Le fascisme qui vient… Que faire ?

L’actualité de cette action antifa calamiteuse qui a causé la mort tragique d’un jeune de 23 ans nous invite à reprendre un débat mené à l’automne 2024 au Café des libertés à Forcalquier à propos des accusations de « fachos » proférées par des « antifas » et de la nécesaire lutte contre la montée du fascisme …  Mais pas comme ça…

https://lesgiletsjaunesdeforcalquier.fr/2024/11/des-antifas-en-peau-de-lapin-contre-le-cafe-des-libertes/

Extrait du texte ci-dessus :

Le cercle des diffamateurs anonymes

Nous connaissons, bien sûr les auteurs de cette manipulation, tous les militants se connaissent dans le 04 : Un quarteron de soi-disant antifas en peau de lapin, qui n’ont jamais vu de fasciste que sur des images. Ils tiennent salon dans l’ombre, le visage masqué refusant tout débat malgré nos demandes et la publication d’un document public d’analyse de 6 pages qui a été lu plus de 10 000 fois, sans recevoir le moindre commentaire contradictoire.

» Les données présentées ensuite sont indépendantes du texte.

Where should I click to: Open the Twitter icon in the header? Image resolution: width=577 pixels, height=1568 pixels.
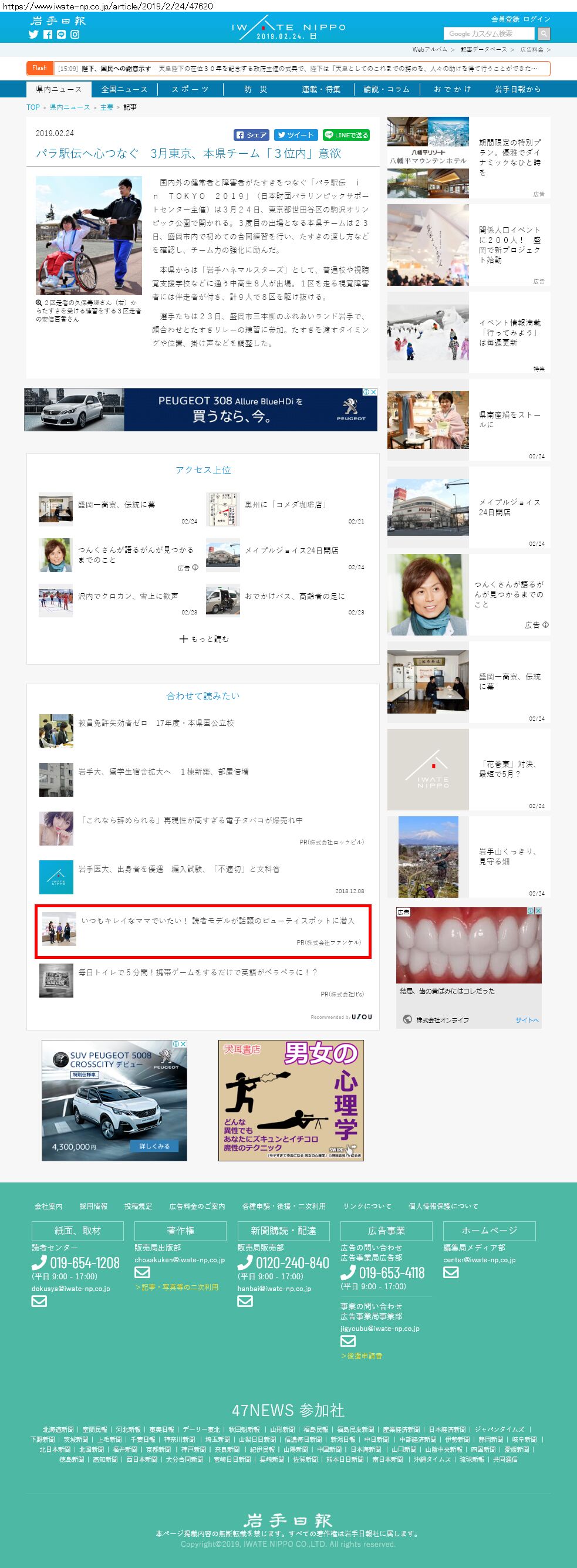point(33,35)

https://lesgiletsjaunesdeforcalquier.fr/2023/04/le-poison-de-la-division-contre-le-cafe-des-libertes/

La suite

https://lesgiletsjaunesdeforcalquier.fr/2023/05/cafe-des-libertes-apres-le-poison-le-venin-de-la-divisiones-la-reponse/

Ils sont victimes d’un schéma de pensée identitaire et sectaire qui les a coupés de la réalité. Ils auraient fait merveille sous Pétain !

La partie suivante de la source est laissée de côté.